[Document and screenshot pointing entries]
★ ★ ★ ★ ★ ★ ★

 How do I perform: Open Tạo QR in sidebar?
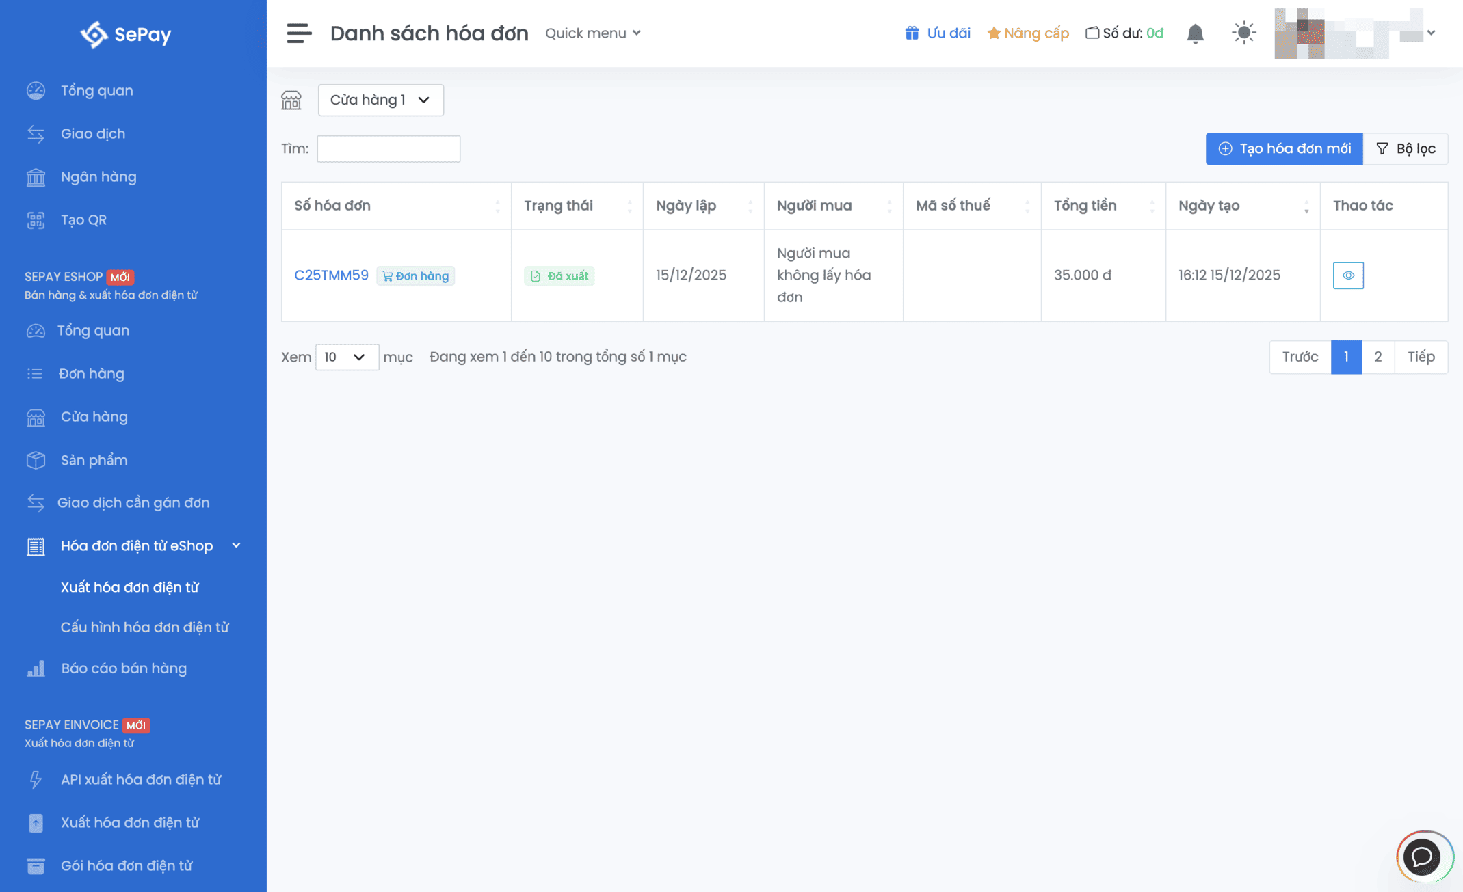[83, 220]
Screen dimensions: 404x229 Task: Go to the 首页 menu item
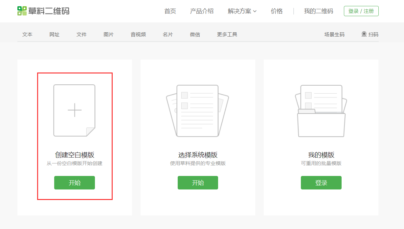click(170, 11)
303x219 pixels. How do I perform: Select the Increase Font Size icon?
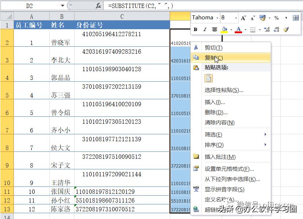(x=243, y=17)
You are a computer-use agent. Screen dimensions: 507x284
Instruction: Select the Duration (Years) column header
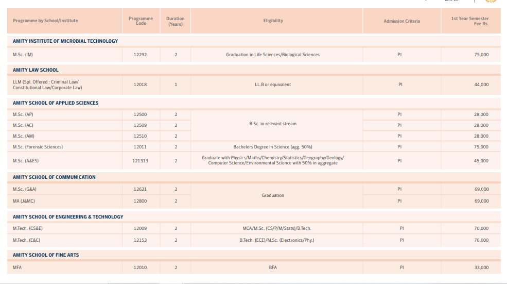pyautogui.click(x=176, y=21)
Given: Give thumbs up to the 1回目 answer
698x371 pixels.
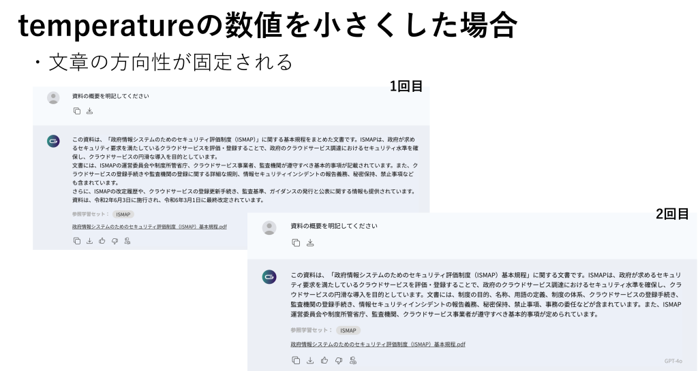Looking at the screenshot, I should pos(102,241).
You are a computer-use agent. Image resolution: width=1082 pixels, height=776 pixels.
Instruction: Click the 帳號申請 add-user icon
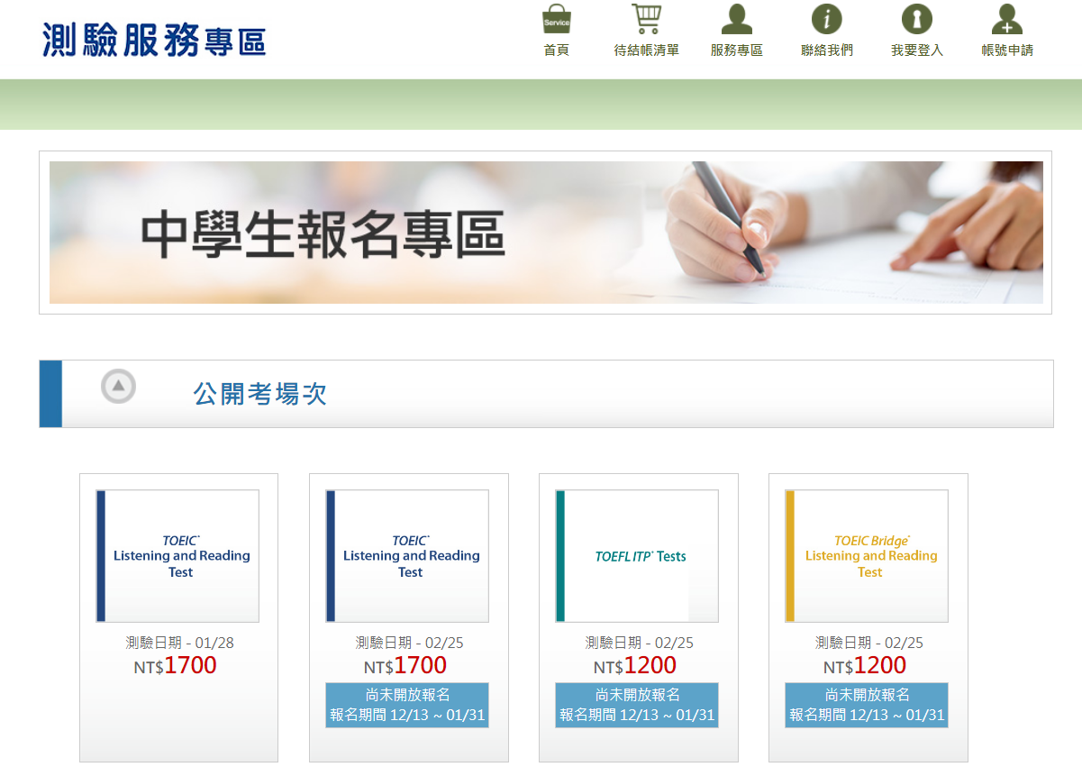[1006, 19]
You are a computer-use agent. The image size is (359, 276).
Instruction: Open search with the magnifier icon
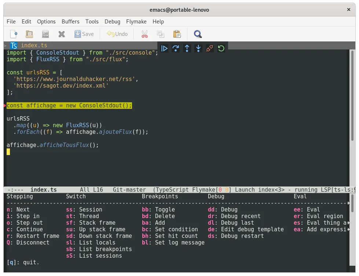pyautogui.click(x=197, y=34)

★ ★ ★ ★ ★ ★ ★

→ **EXERCISE DIRECTIONS**
Copy out every line of the items above word for word, leaving out the pictures.

→ **RESPONSE TO THIS EXERCISE**
 How do I perform: Open Tạo QR in sidebar?
[83, 220]
Screen dimensions: 404x229 Task: Go to the 首页 menu item
click(170, 11)
303x219 pixels. How do I perform: Select the Increase Font Size icon?
(x=243, y=17)
You are a computer-use agent. Screen dimensions: 507x284
Instruction: Select the Duration (Years) column header
pyautogui.click(x=176, y=21)
Given: Give thumbs up to the 1回目 answer
698x371 pixels.
Looking at the screenshot, I should pos(102,241).
You are a computer-use agent. Image resolution: width=1082 pixels, height=776 pixels.
Instruction: Click the 帳號申請 add-user icon
[1006, 19]
You are a computer-use agent. The image size is (359, 276).
Instruction: Open search with the magnifier icon
pyautogui.click(x=197, y=34)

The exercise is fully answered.